Photo: archive of Radio Prague

The imminent change-of-guard in Prague naturally poses questions about the country’s EU role and eventual adoption of the flagship single currency, the euro. Unlike the cautious approach of former center-right governments, the incoming finance minister Andrej Babiš says he has no problem with euro adoption. However, the assurance comes from an astute business magnate who is quick to add that the country is not prepared to guarantee the liabilities of indebted euro users such as Greece or Spain.

Photo: archive of Radio Prague
If Brussels was waiting for a change of rhetoric from one of its least enthusiastic members in recent years, then the incoming government appears to be sending out all the right signals. In an interview for the Internet news daily iDnes last week the incoming foreign minister Lubomir Zaoralek said he would push for the coalition government’s policy program to contain a euro entry timetable and that he hoped to see the country adopt the common currency within the next five years. “This is no longer a time to weigh the pros and cons of such a step and wait on the sidelines to see if the common currency fails. There is no other alternative for the Czech Republic and it is time we pulled our weight and met our commitment under the terms of the country’s 2004 [EU] entry,” Mr. Zaoralek said.

Giving a firm date for euro adoption is something that former center-right governments have refused to do. They adopted a wait-and-see policy that extended to outright skepticism at the height of Europe’s crippling debt crisis that such a scenario would ever be realized.

The country’s incoming finance minister Andrej Babiš confirmed that the question of euro adoption had been on the table during a private meeting with President Miloš Zeman who allegedly said he wanted the Czech Republic to be ready to join within the next five years.

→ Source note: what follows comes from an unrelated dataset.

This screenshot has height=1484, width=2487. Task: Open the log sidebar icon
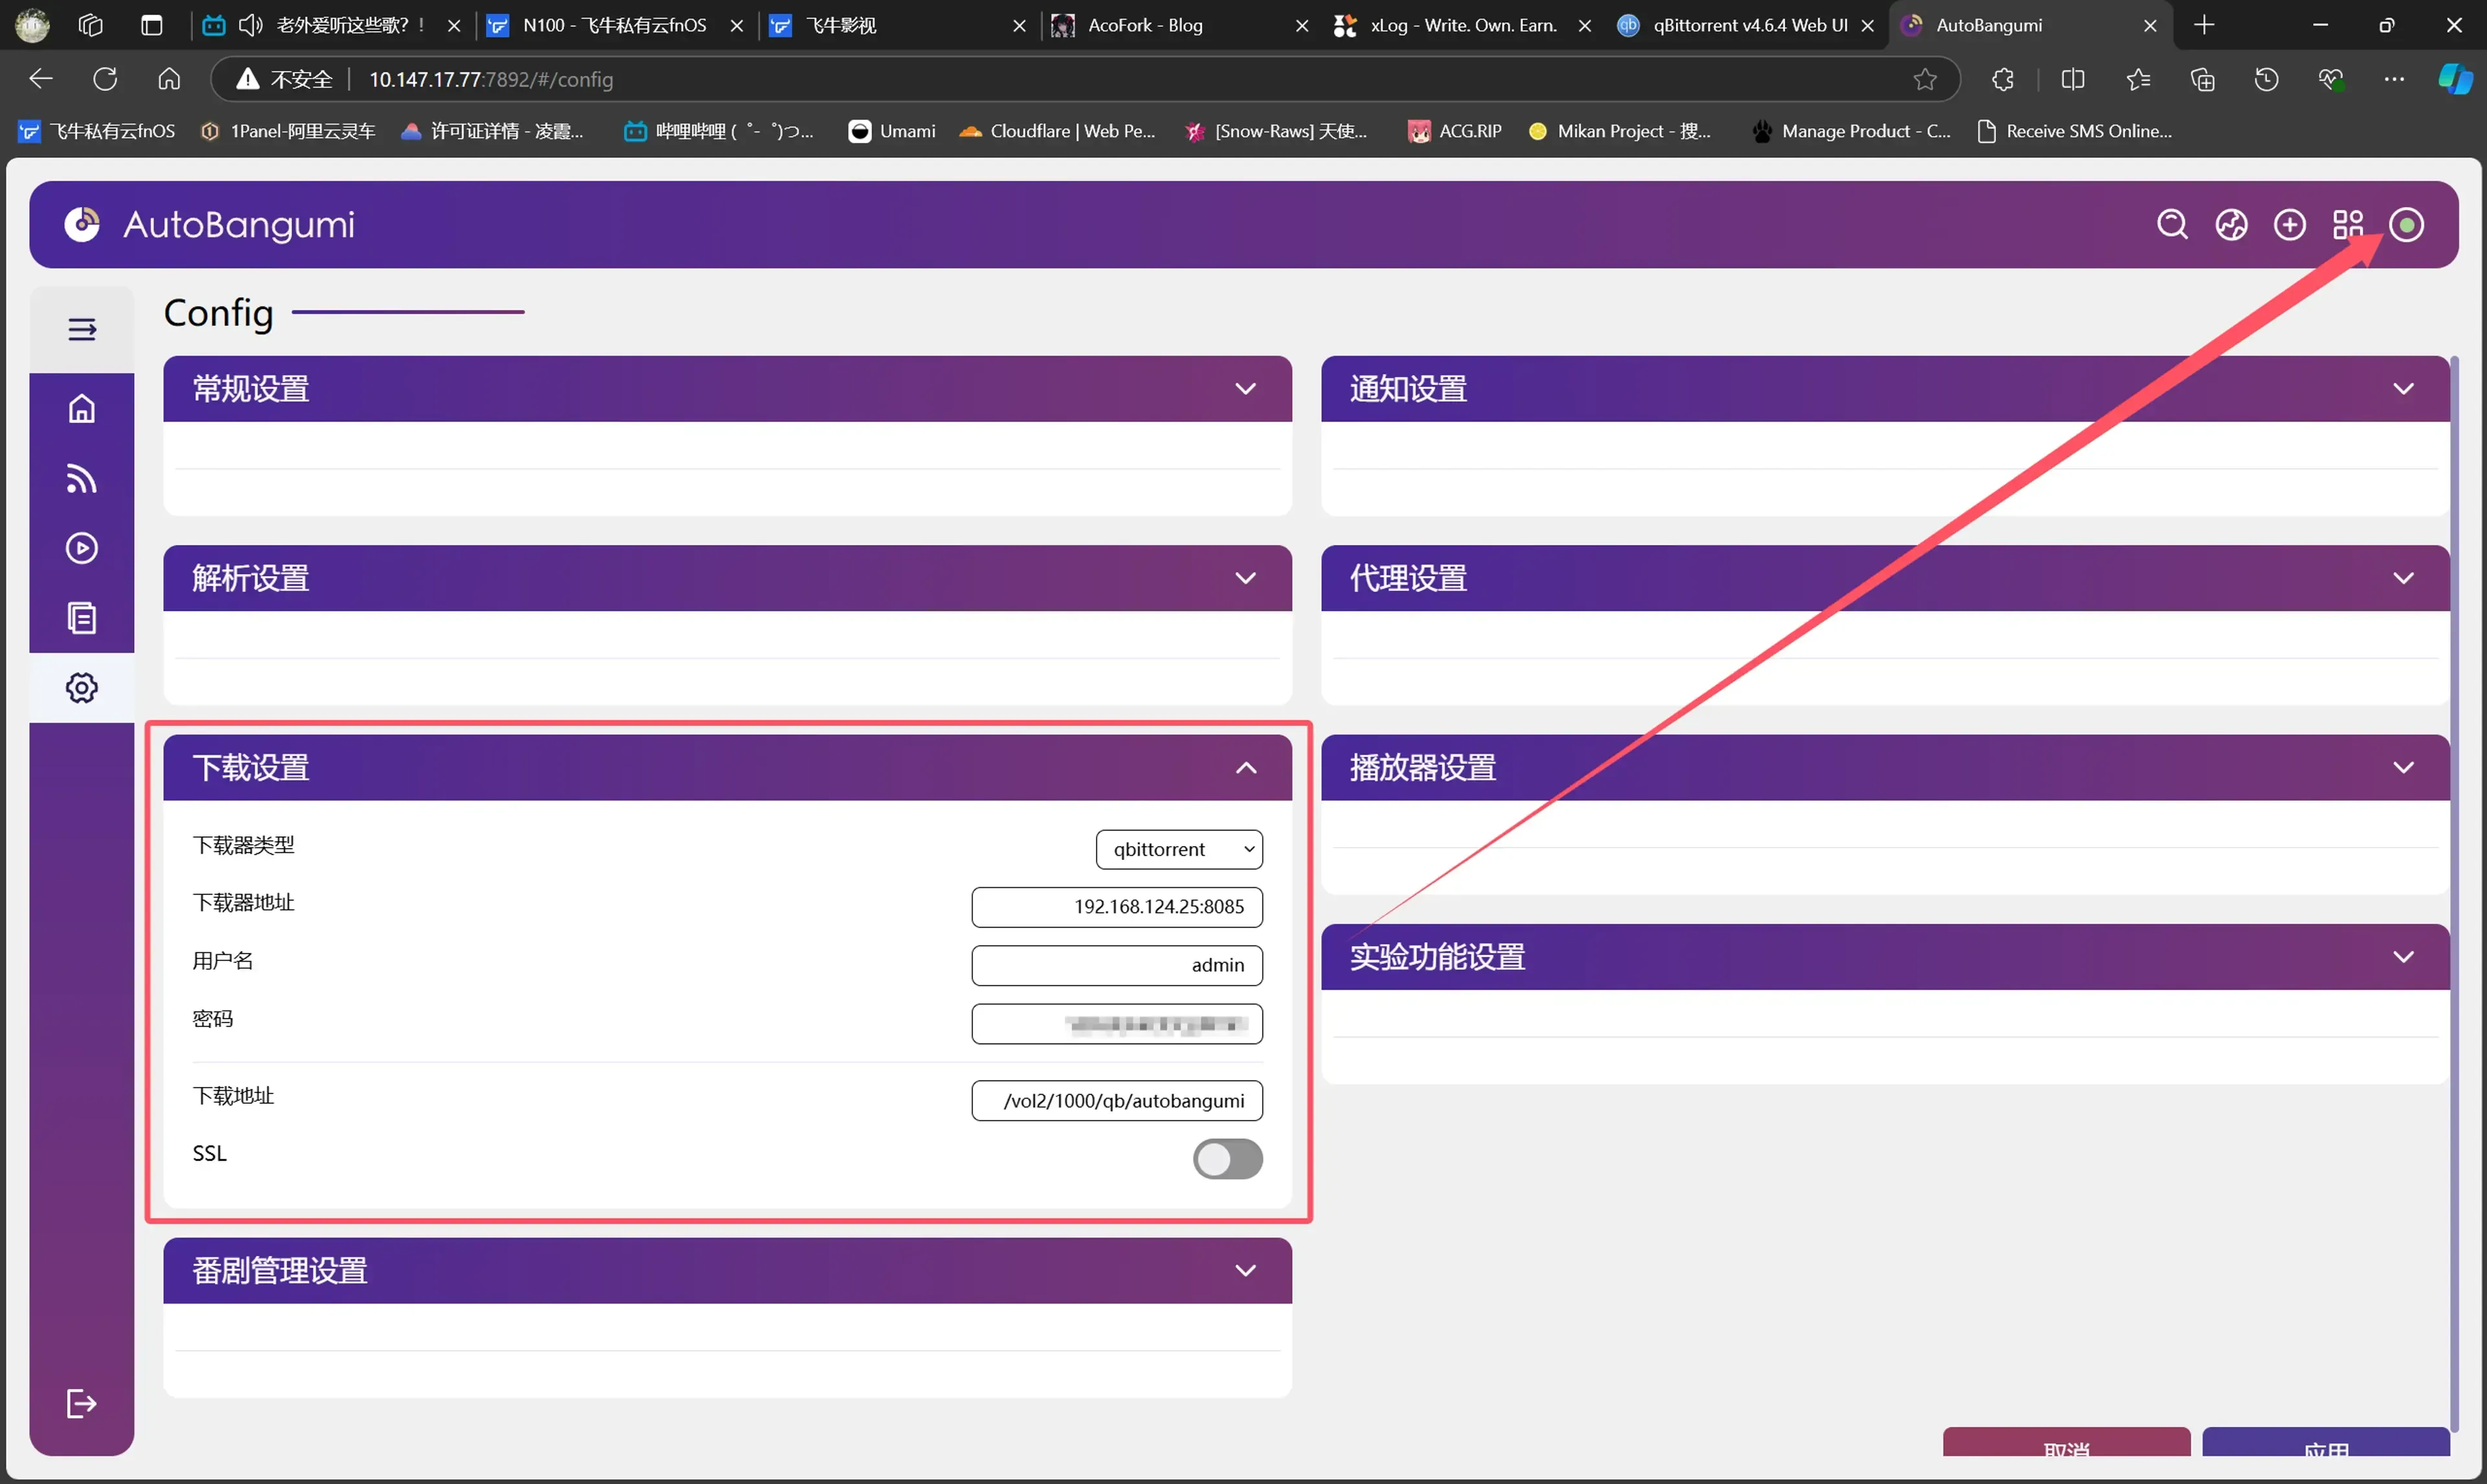(82, 618)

Quizzed on the issue by the media, Mr. Babiš, the owner of a farming and chemicals empire who has pledged to put the country’s finances in order, said he had no problem with the Czech Republic adopting the euro, but of course without guaranteeing the liabilities of indebted countries such as Greece or Spain.

There is, however, still some resistance. The governor of the Czech National Bank, Miroslav Singer, who was recently elected European Banker of the Year for launching forex interventions to weaken the crown and encourage growth, is more cautious. He argues that a flexible exchange rate is a buffer against external economic shocks and says he sees no need to rush euro adoption, particularly before the banking union’s mechanisms are tried and tested. He has described 2019 as the earliest euro-entry date possible.

Although the central bank only has an advisory voice in the matter, it is a voice that will be heard and the bank’s policy on the exchange rate will be an important factor in boosting economic growth and meeting the established entry criteria.

The conditions for joining the euro include a public finance deficit below 3 percent of gross domestic product, public debt below 60 percent of GDP, price stability, stability of long-term interest rates and of the national currency's exchange rate.

In the end, as Babiš, Singer, and Zaoralek, all know, adopting the euro is a political decision. What Mr. Babiš should also know, given his Slovak background, is that you’re not allowed to select which part of the single currency club’s rules you can take and which you can throw away. Slovakia protested against paying its contribution to bailing out Greece, on the grounds that it was a poorer country, but to no avail. With the EU funds providing most of the financing for Slovakia’s new infrastructure investments, the protests soon died down and the euro denominated pragmatic give and take took their place.